Airlines' on-time record worsens; Abysmal August continues 2-year surge in delays

Oct. 5, 2007

WASHINGTON -- As the federal government considers forcing airlines to shrink schedules to ease chronic delays, the carriers' August on-time performance continued to erode, a report out Wednesday shows.

Airlines flew just 71.7% of flights on time, making it the second-worst August in the 13 years that the government has tracked the figures. The only worse August performance was in 2000, which was near the peak of the pre-9/11 travel boom, the Bureau of Transportation Statistics report shows.

The report marks the 24th-consecutive month in which on-time performance deteriorated from a year earlier. It also caps a summer that rivals 2000 for the lowest percentage of on-time flights.

President Bush last week ordered top industry regulators to seek ways to reduce flight delays. Transportation Secretary Mary Peters said the problem stems in part from airlines scheduling too many flights at peak times at key airports such as New York John F. Kennedy.

For the first eight months of 2007, the new report says, airlines landed 72.6% of flights on time, the worst record for the January-August period in 13 years.

Discounter Southwest Airlines had the best on-time performance of the biggest airlines for both August and for the first eight months of the year. Arizona-based US Airways in August improved its on-time performance, but still trailed most competitors. It had 69.4% of flights landing on time or within 15 minutes of scheduled arrival. In a memo to employees, airline President Scott Kirby acknowledged their "continuous improvement," but said it "still isn't up to the standards that we know we can achieve."

Just one of the largest 32 airports -- Houston Bush Intercontinental -- reported having an on-time performance of more than 80% in August, vs. five that exceeded the mark in August 2006. Like last year, JFK, home of JetBlue, and New York LaGuardia ranked at or near the bottom of the list of large airports for on-time performance.

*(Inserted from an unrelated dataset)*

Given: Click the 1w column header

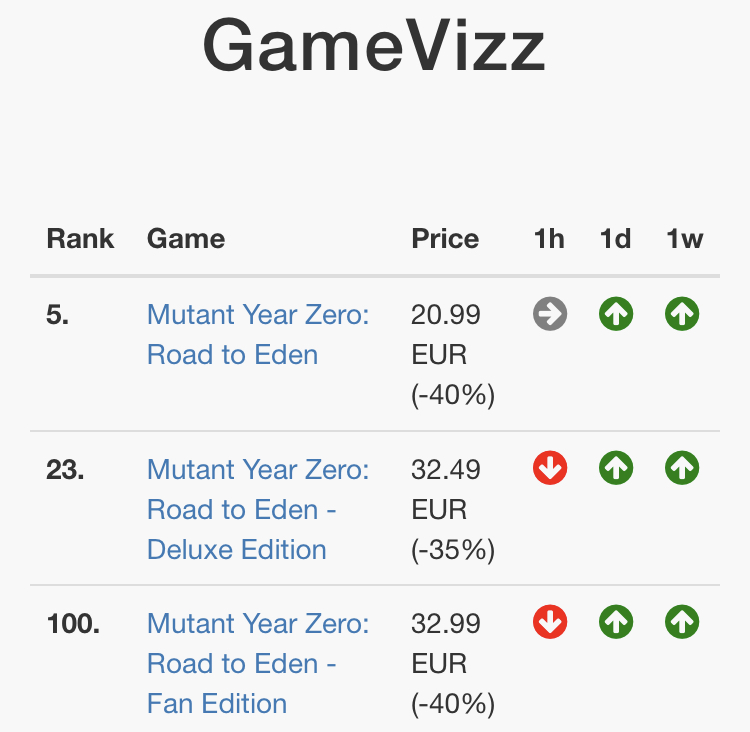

Other findings for August:

*Complaints. Fliers filed 1,359 complaints about service, more than double the 657 in August 2006. US Airways received 4.4 complaints per 100,000 fliers -- more than double its rate a year ago but down slightly from July.

*Taxi-out waits. In August, 159 flights sat on a runway or taxiway for at least three hours. The longest wait was nearly six hours. An Aug. 17 ExpressJet flight left the gate at 2:17 p.m. in Portland, Maine, and took of for Newark at 8:07 p.m.

*Mishandled bags. The report shows that the rate of mishandled bags improved slightly to 7.6 bags per 1,000 fliers, vs. 8.1 bags the prior August. US Airways improved its bag handling, yet its performance still was the worst of the major airlines.